I went through the medical detox in March of 2K17 and suffered tremendously from the withdrawals and dependence. I was put on a host of other drugs to try to combat the anxiety I was dealing with but nothing worked. My authenticity was non-existent during the weeks following my detox. I knew nothing of who I was or where I was heading. I was in pure survival mode.
As the weeks passed and now I have surpassed two months since leaving the hospital I see a glimmer of who I was and still who I believe to be. Loved ones comment that I suffer from slurred speech, have lazy eyes and move more slowly, but I am here somewhere in this mess of medical mayhem.
I want everything to be the way it was-for my authenticity to be the secure facet I knew it to be. That is not the case, sure I am still me, no pronouns, in my own universe, but my confidence and my effect as well as my physical looks are off. It has only been two months and lots of progress since those initial days has been made. I want what I was, and the TRUTH is my authenticity changed dramatically and now I must figure out my new, evolved truth and embrace it even if it hurts and causes me pain, loss, and grief. We are always changing, we just like to think we have ultimate control over our changes as we grow deeper into our authenticity.

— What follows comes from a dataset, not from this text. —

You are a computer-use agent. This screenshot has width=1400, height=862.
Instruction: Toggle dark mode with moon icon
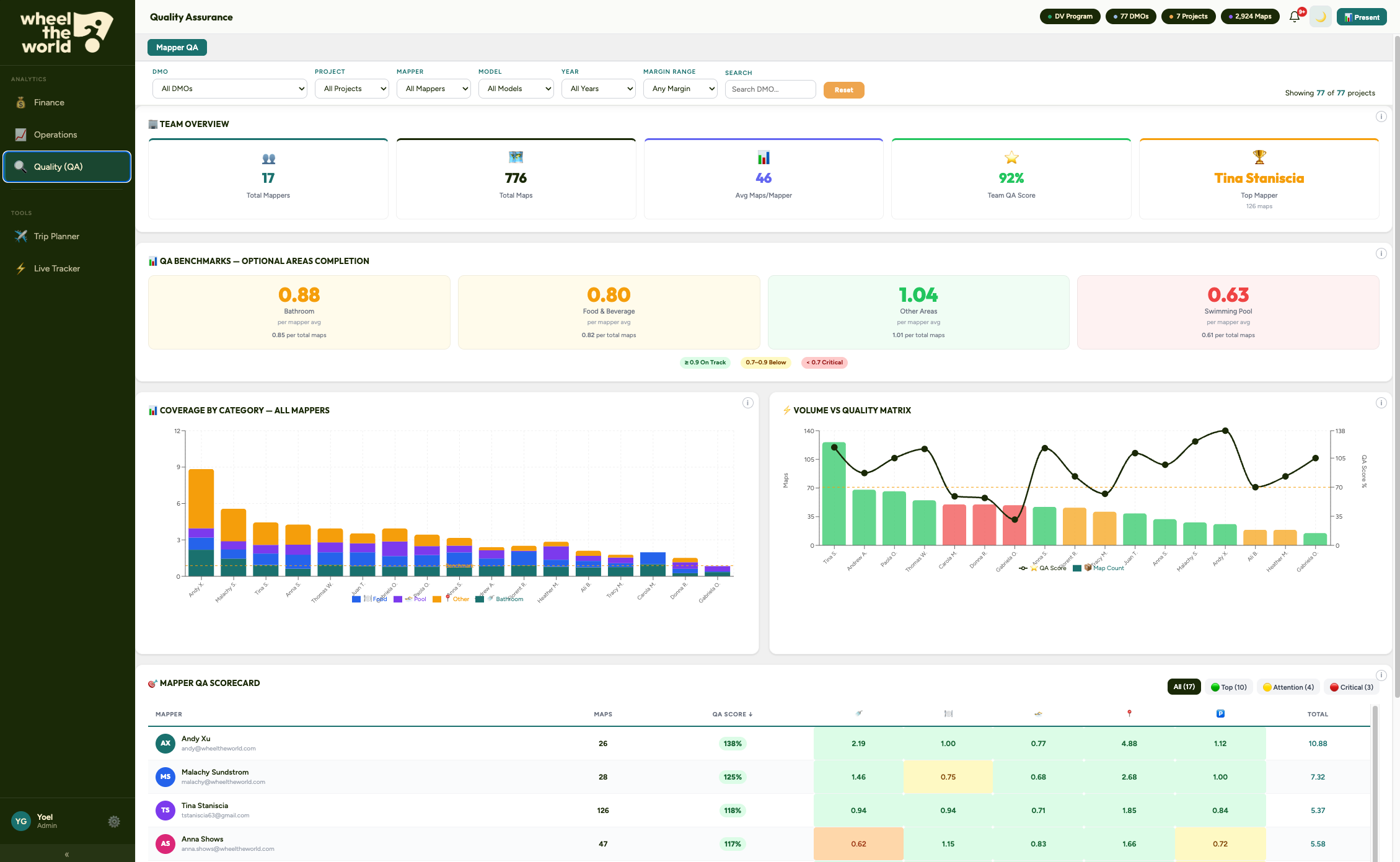[x=1321, y=17]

Being truthful is paramount to authenticity and it was glaring until today in a major part of my life:my Facebook community. I had not been honest or forthcoming with my on-line community that has become an extension of my family with some friends becoming more than just social media acquaintances and even some meeting in person. It has nagged on me for a month that I couldn’t return to Facebook without first facing my truth to the community. I didn’t want to be seen as an ordinary addict, for whatever reason I don’t see myself that way.

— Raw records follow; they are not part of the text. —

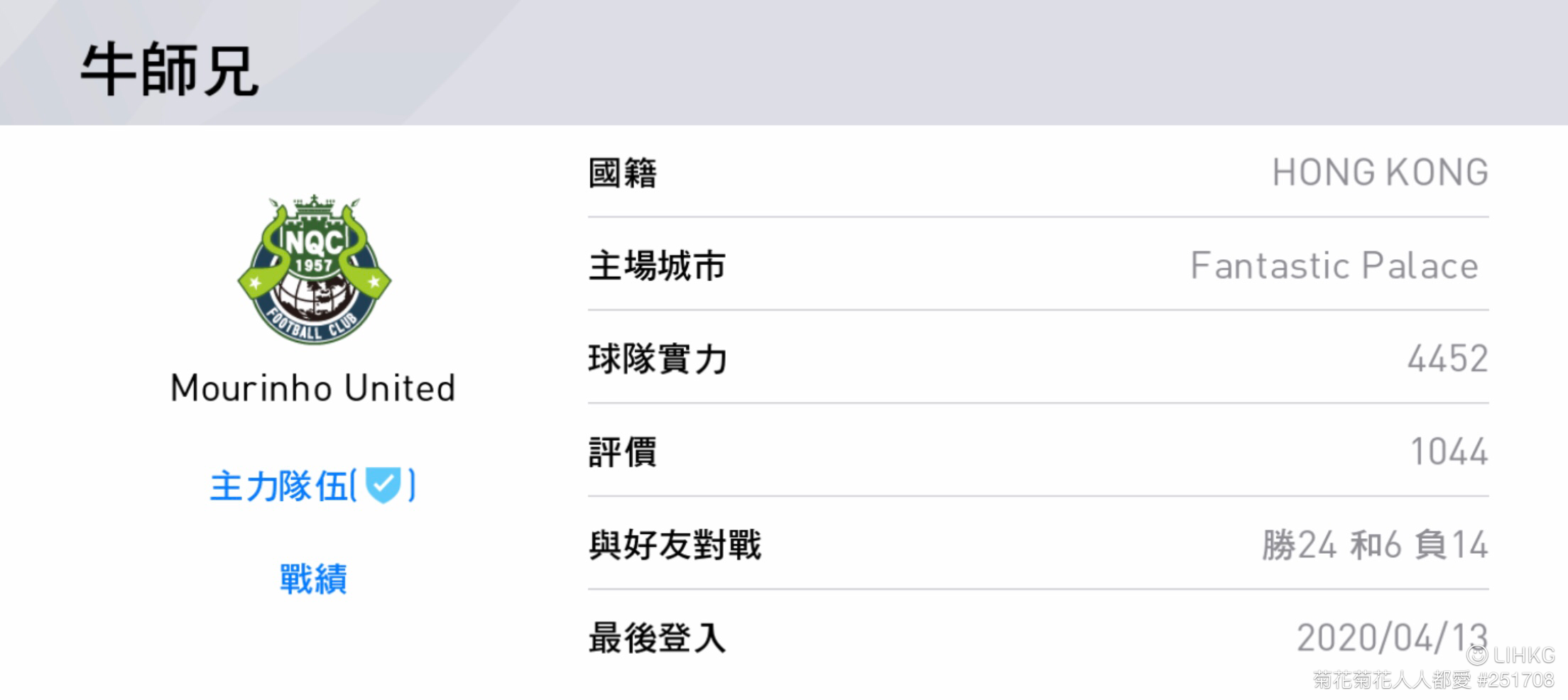1568x700 pixels.
Task: Select the 最後登入 last login label
Action: click(x=658, y=638)
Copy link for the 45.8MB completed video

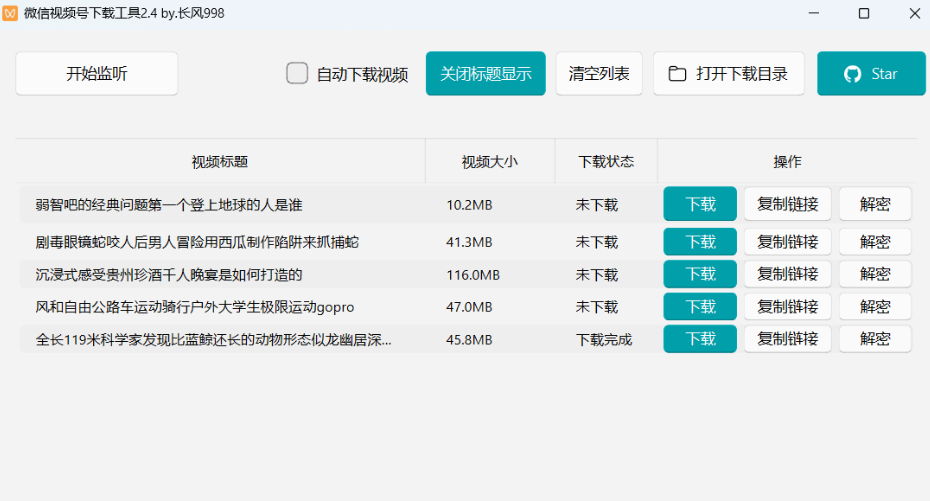[x=787, y=339]
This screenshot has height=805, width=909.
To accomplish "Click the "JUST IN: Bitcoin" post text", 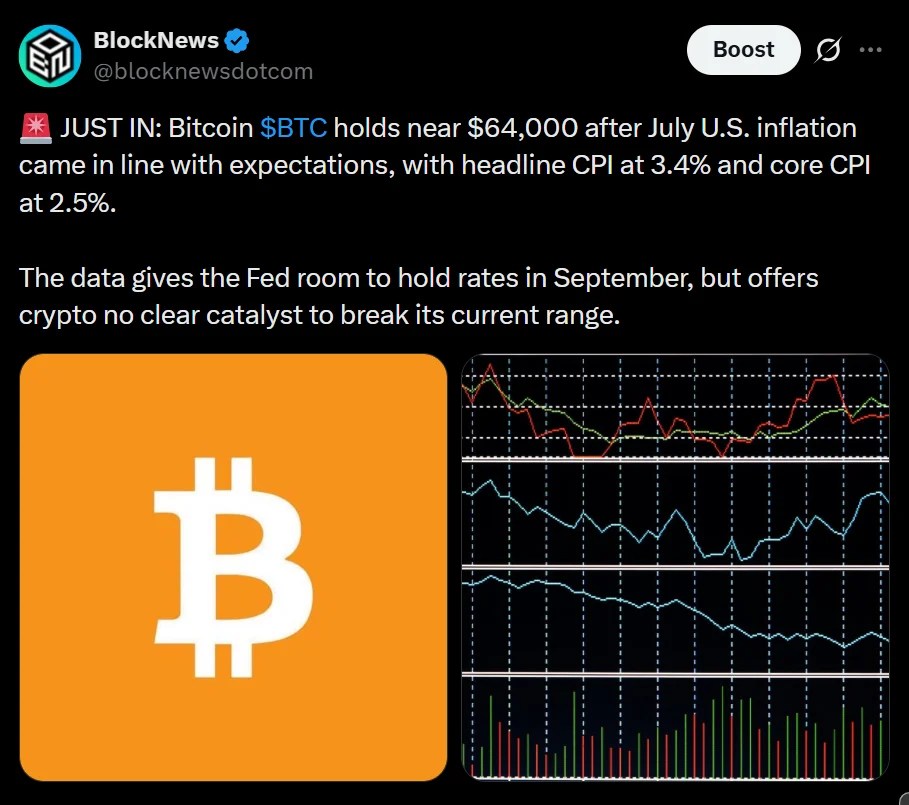I will pos(157,128).
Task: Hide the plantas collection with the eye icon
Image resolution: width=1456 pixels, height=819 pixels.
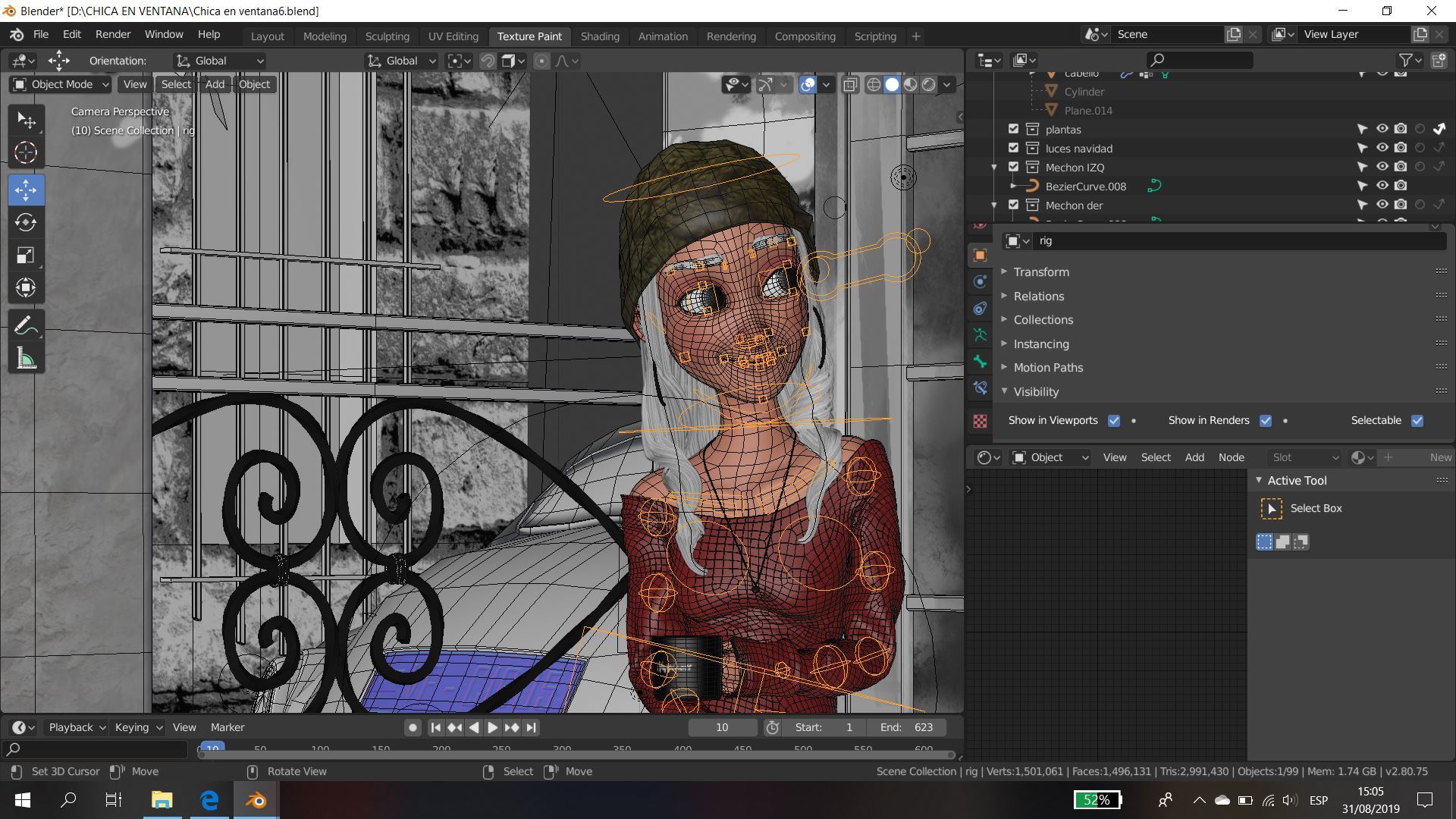Action: pos(1382,129)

Sitting in church this morning it came to me that I missed my Facebook community and they deserved my TRUTH as ugly as it might appear. I bravely and painful crafted a post in summary detailing what I had been through. I tagged certain people on it and while I was writing it a huge wave of grief and sadness overtook me and drew me to tears I could not escape. They flowed freely for quite some time and I wasn’t really sure where the pain was coming from. As I sat with the grief it became apparent that I was filled with shame and guilt because in my mind THIS was never supposed to happen to me. I let the tears flow, I finished the post and I sent it.

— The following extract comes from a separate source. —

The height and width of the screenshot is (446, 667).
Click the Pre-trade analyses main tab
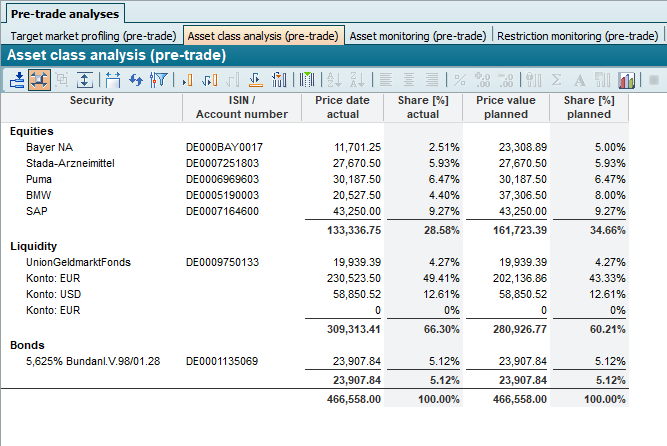pos(64,13)
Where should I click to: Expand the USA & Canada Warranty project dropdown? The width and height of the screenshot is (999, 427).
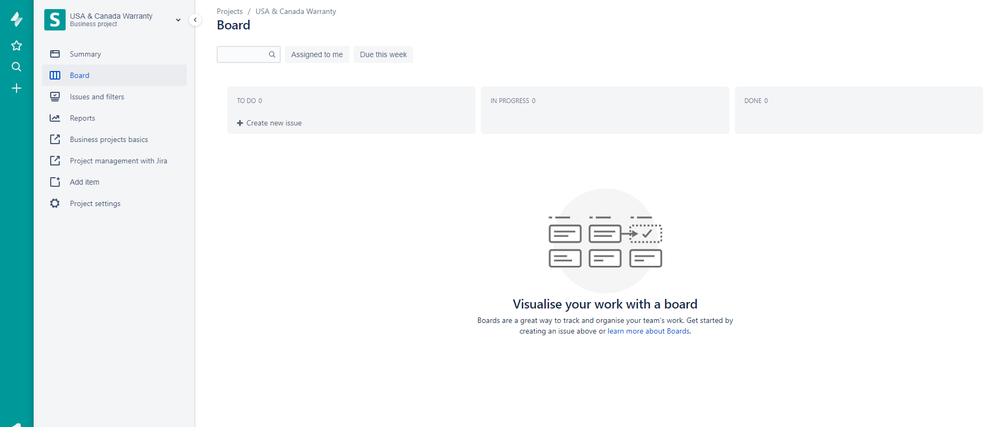[178, 20]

This was the first major step in reclaiming and figuring out my new authenticity that has definitely changed my appearance, and my social effects, but perhaps not quite so much more was established today. I was left feeling today that there was more of me left past the physical ailments than there was parts of me that were newly deficient in nature. Three weeks ago, I was unable to write freely and had to think and concentrate on each word. Now like times of old, I can readily type sentences and paragraphs without pausing to think about the next thought.
Facing Facebook was a major challenge and it hung over my head. I knew I had to be truthful to be a member of my community but I didn’t know how to do it. The response to my post has been nothing short of incredible. People have offered advice, shared similar experiences and let me know just how cared for I am in this community.
Today my authenticity is solid with changes to my physical being and my motor skills, but my mind and my soul which truly makes me, me are whole and not broken like I feared. I learned my authenticity will forever be changing and growing as I am, but my core, the part that makes me Corey is solid and something I can count on and so can others.
I weep gratitude and I ooze my evolving authenticity.